Poly(ADP-ribose) polymerase 1 (PARP-1) and glycohydrolase (PARG) enzymes regulate chromatin structure, transcription activation, and DNA repair by modulating poly(ADP-ribose) (pADPr) level. Interest in PARP-1 inhibitors has soared recently with the recognition of their antitumor efficacy. We have shown that the development of clear cell renal cell carcinoma (ccRCC) is associated with extreme accumulation of pADPr caused by the enhanced expression of PARP-1 and decreased PARG levels. The most severe misregulation of pADPr turnover is found in ccRCC specimens from metastatic lesions. Both, classical NAD-like and non-NAD-like PARP-1 inhibitors reduced viability and clonogenic potential of ccRCC cell lines and suppressed growth of ccRCC xenograft tumors. However, classical NAD-like PARP-1 inhibitors affected viability of normal kidney epithelial cells at high concentrations, while novel non-NAD-like PARP-1 inhibitors exhibited activity against malignant cells only.
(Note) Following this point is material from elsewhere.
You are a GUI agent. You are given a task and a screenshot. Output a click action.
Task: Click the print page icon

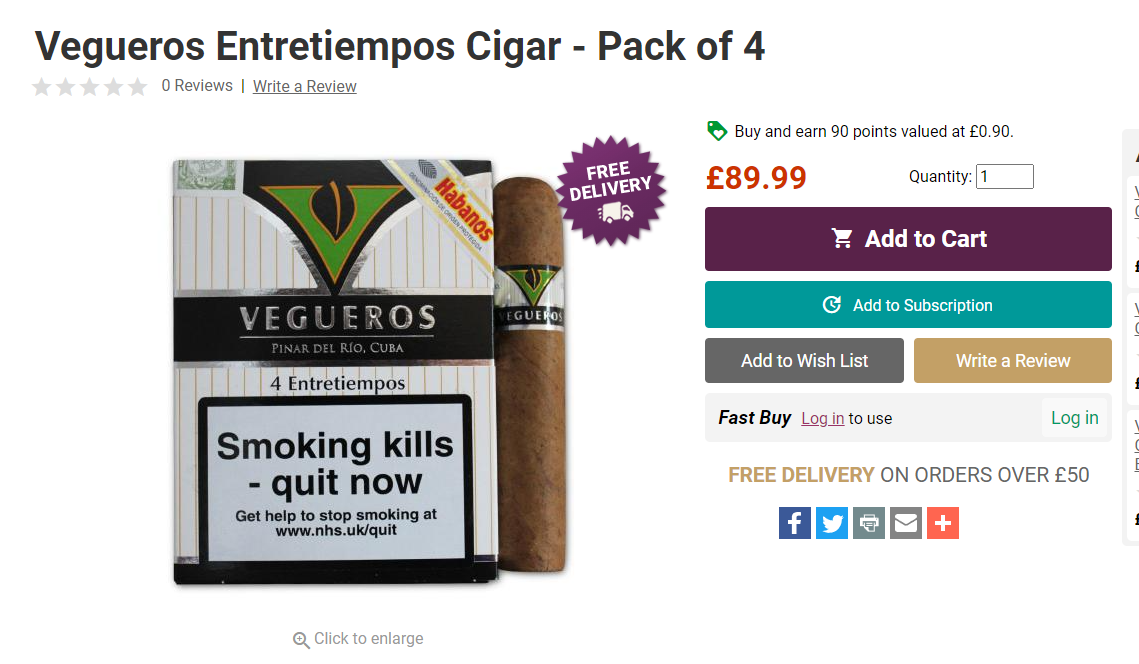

We have also utilized different approaches to reduce the pADPr level in ccRCC cells by stably overexpressing PARG and demonstrated the prominent antitumor effect of this "back-to-normal" intervention. We also generated ccRCC cell lines with stable overexpression of PARG under doxycycline induction. This genetic approach demonstrated significantly affected malignancy of ccRCC cells. Transcriptome analysis linked observed phenotype with changes in gene expression levels for lipid metabolism, interferon signaling, and angiogenesis pathways along with the changes in expression of key cancer-related genes.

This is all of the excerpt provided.